Others have noted the reluctance of medical trainees to report safety concerns through formal reporting systems. In one study, reasons identified for not reporting included lack of time, extra paperwork and concern about personal reputation.26 In another report, medical learners requested that institutions develop arenas in which open discussions of errors can occur without fear of retribution.27 Even while appreciating that the third-year patient safety conference may constitute a “safe” environment in which to discuss medical error, we continue to encourage the use of patient safety reporting systems.

Third-year medical students demonstrated equivalent proficiency as those within our health care system in identifying appropriate (PSN-worthy) safety events of all types and harm scores. Medical students proposed more and stronger solutions than those of typical PSN reporters. However, since the medical students were completing this exercise as a required assignment, this may have prompted more proposed solutions than were found in the PSN system, where proposing a solution is an optional field.

UMHC's health system patient safety leaders have recently increased training opportunities for front-line staff to improve the robustness of proposed resolutions while minimising blame. More systematic efforts to follow-up on significant safety concerns raised by students, while maintaining student confidentiality, are ongoing.

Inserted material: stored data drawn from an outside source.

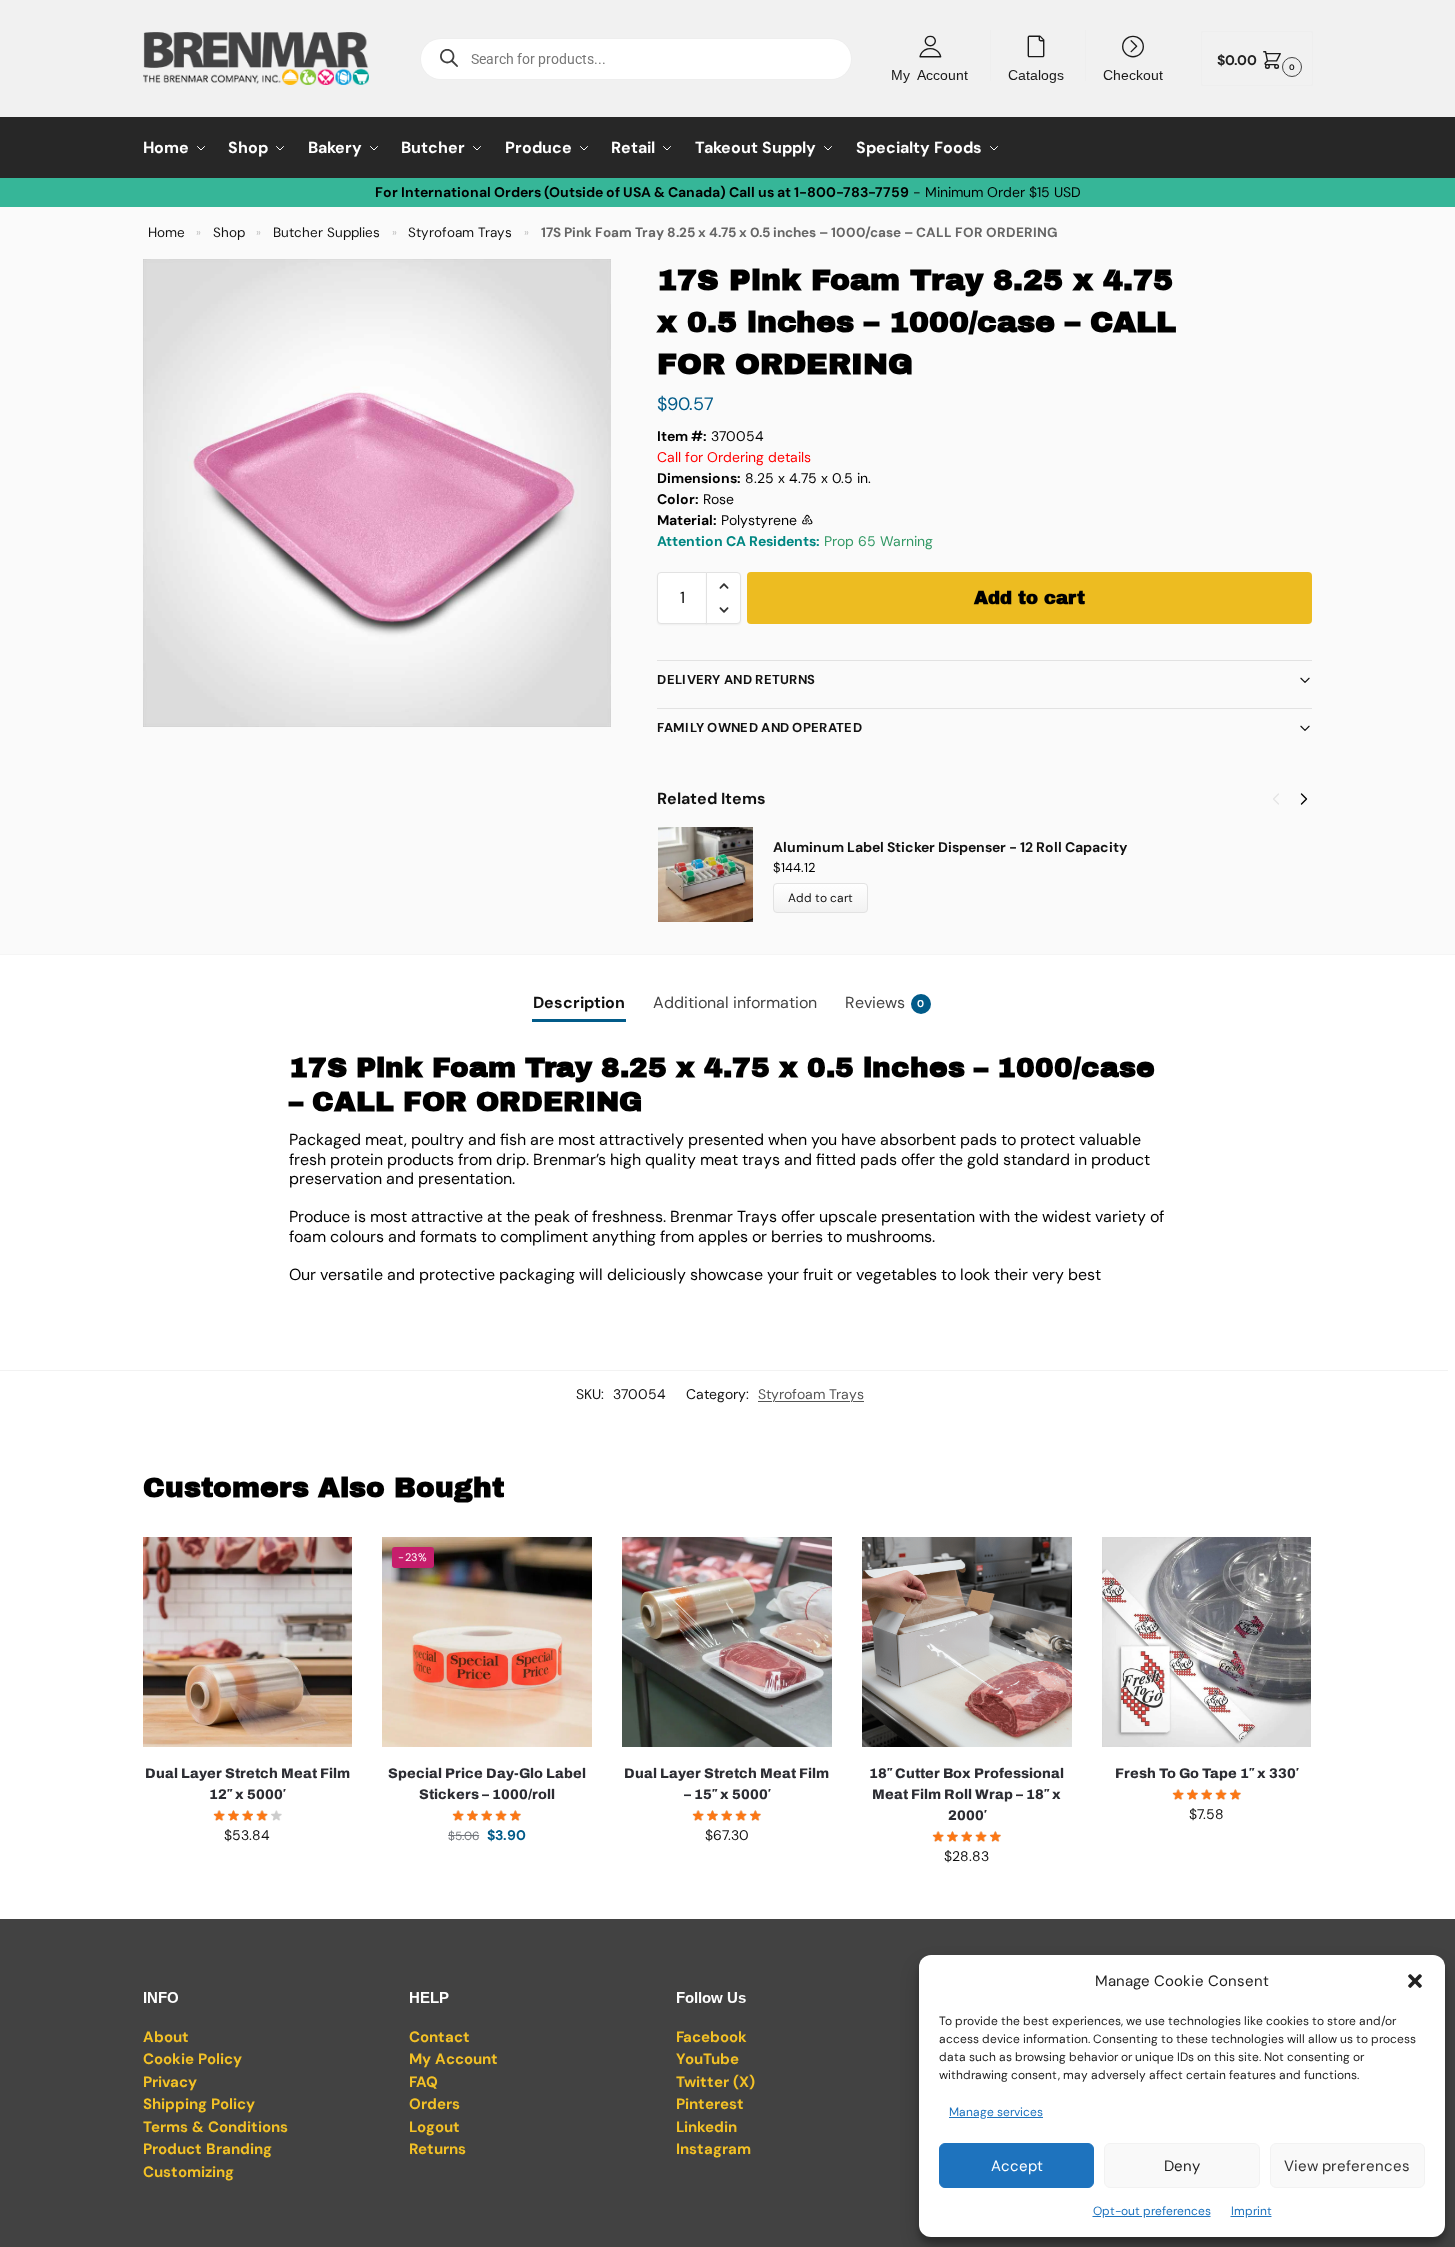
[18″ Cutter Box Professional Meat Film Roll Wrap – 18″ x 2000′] (967, 1642)
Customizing (188, 2172)
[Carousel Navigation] (1284, 799)
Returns (437, 2149)
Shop (229, 232)
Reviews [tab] (885, 1002)
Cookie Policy (192, 2059)
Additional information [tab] (735, 1002)
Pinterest (710, 2104)
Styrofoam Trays (460, 232)
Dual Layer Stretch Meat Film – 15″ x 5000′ (726, 1784)
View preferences (1347, 2166)
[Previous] (1276, 799)
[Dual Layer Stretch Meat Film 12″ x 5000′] (248, 1642)
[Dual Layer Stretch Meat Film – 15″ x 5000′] (727, 1642)
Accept (1017, 2166)
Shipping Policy (199, 2104)
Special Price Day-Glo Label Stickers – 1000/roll (487, 1784)
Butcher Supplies (326, 232)
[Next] (1304, 799)
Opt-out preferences (1152, 2211)
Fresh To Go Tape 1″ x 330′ (1206, 1773)
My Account (929, 74)
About (166, 2037)
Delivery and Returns (736, 679)
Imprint (1251, 2211)
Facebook (711, 2037)
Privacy (170, 2082)
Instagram (713, 2149)
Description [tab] (579, 1002)
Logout (434, 2127)
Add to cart (1029, 598)
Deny (1182, 2166)
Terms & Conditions (215, 2127)
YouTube (707, 2059)
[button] (1415, 1981)
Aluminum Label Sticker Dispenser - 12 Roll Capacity (950, 847)
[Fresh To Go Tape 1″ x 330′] (1207, 1642)
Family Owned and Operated (759, 727)
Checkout (1133, 74)
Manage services (996, 2112)
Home (166, 232)
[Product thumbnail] (715, 874)
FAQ (423, 2082)
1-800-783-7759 (851, 192)
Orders (434, 2104)
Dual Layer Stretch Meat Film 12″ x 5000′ (247, 1784)
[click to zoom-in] (377, 493)
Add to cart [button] (247, 1878)
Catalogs (1036, 74)
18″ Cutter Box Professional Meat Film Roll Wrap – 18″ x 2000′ (966, 1794)
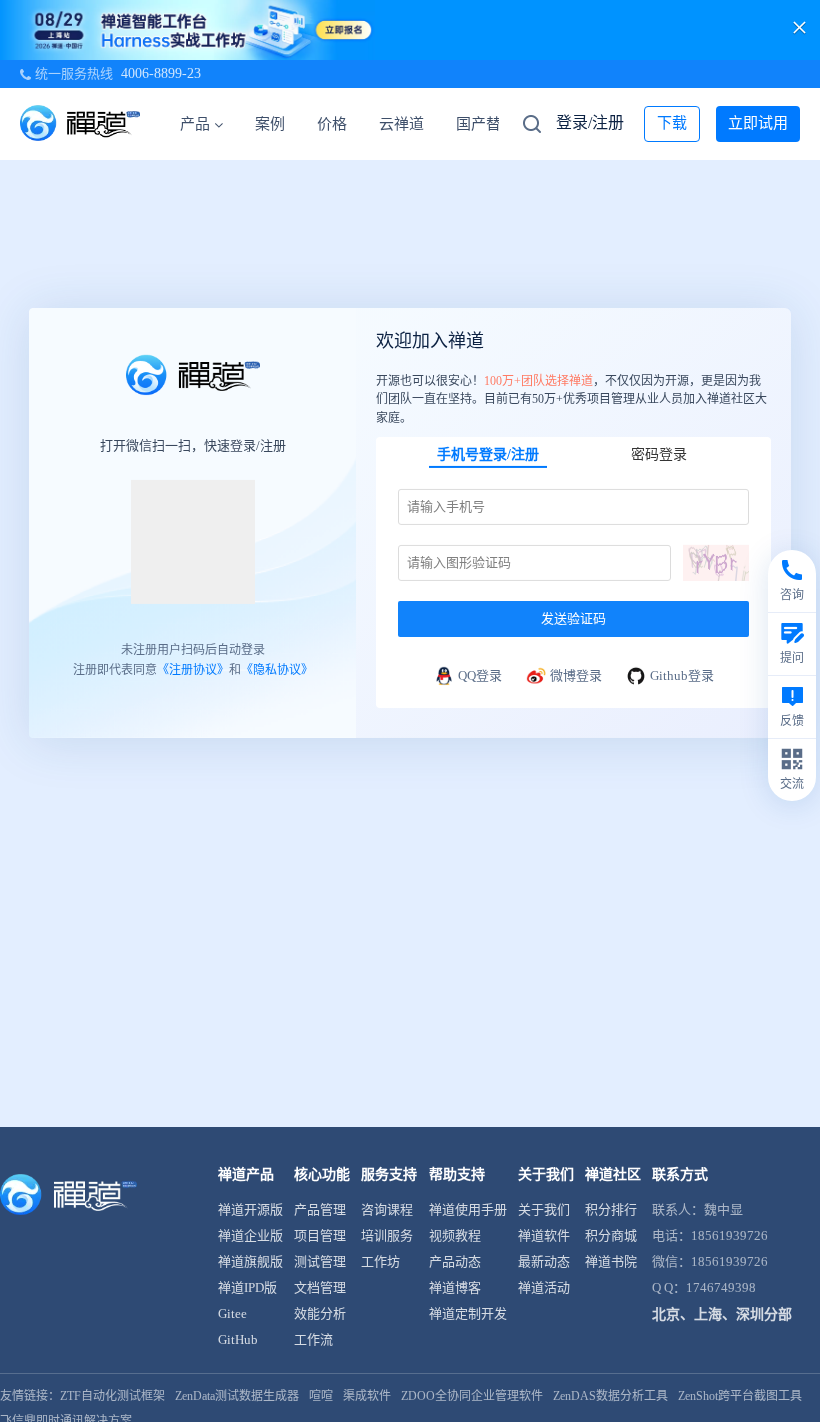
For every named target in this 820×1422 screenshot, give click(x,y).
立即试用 (758, 123)
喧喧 (321, 1396)
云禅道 (401, 124)
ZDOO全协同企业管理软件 (472, 1396)
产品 (195, 124)
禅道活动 (544, 1287)
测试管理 (320, 1261)
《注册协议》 (193, 670)
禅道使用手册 (468, 1209)
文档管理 (320, 1287)
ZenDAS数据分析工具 (610, 1396)
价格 (332, 124)
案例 (270, 124)
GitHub (238, 1339)
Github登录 (682, 675)
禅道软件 (544, 1235)
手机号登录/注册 (488, 454)
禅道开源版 (250, 1209)
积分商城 (611, 1235)
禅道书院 (611, 1261)
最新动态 (544, 1261)
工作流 (313, 1339)
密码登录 (659, 454)
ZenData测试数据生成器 (237, 1396)
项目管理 (320, 1235)
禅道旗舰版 (250, 1261)
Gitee (232, 1313)
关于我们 (544, 1209)
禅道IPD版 (247, 1287)
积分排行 (611, 1209)
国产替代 (486, 124)
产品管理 (320, 1209)
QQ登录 (480, 675)
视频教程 (455, 1235)
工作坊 (380, 1261)
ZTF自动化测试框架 (112, 1396)
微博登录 (576, 675)
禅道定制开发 (468, 1313)
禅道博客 (455, 1287)
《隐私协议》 (277, 670)
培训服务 (387, 1235)
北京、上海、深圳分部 (722, 1314)
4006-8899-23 (161, 73)
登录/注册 (590, 122)
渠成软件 (367, 1396)
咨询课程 (387, 1209)
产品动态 (455, 1261)
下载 (672, 123)
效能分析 (320, 1313)
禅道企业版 (250, 1235)
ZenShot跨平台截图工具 (740, 1396)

Several study limitations were noted. The intervention student group, compared with the control group, contained more students who were in the second half of their third year. Although this might impact the comfort level with reporting safety events, previous work suggests that our students have typically not been comfortable with this skill at the end of their third year of medical school.8 While our consensus panel used the Gosbee tool for robustness scores, verification of the validity of tools for quantifying resolution robustness is imperative. Our results might not be replicable in a setting without early curricular exposure to patient safety fundamentals. Finally, the presence of strong faculty role models and collaboration between the health system and the Internal Medicine Department were deemed critical success factors in this initiative.

Conclusions

Completion of two patient safety booster conferences during the third-year internal medicine clerkship resulted in students reporting higher comfort levels with patient safety event analysis than did previous third-year students who had not been offered this training. Student safety reports described events that were worthy of reporting in a patient safety system and their proposed solutions were more robust than those of typical reporters. Further investigation is needed to identify more effective strategies to encourage students to consistently report safety hazards within hospital reporting systems and to engage in ongoing redesign of health systems to provide for safer care.

References

Footnotes

  • Competing interests None.

  • Ethics approval Although this was not a formal trial, because students were tested for safety attitudes and skills, ethics approval was sought and obtained (deemed “exempt” due to educational intervention) from the University of Missouri Health Sciences Institutional Review Board.

  • Provenance and peer review Not commissioned; externally peer reviewed.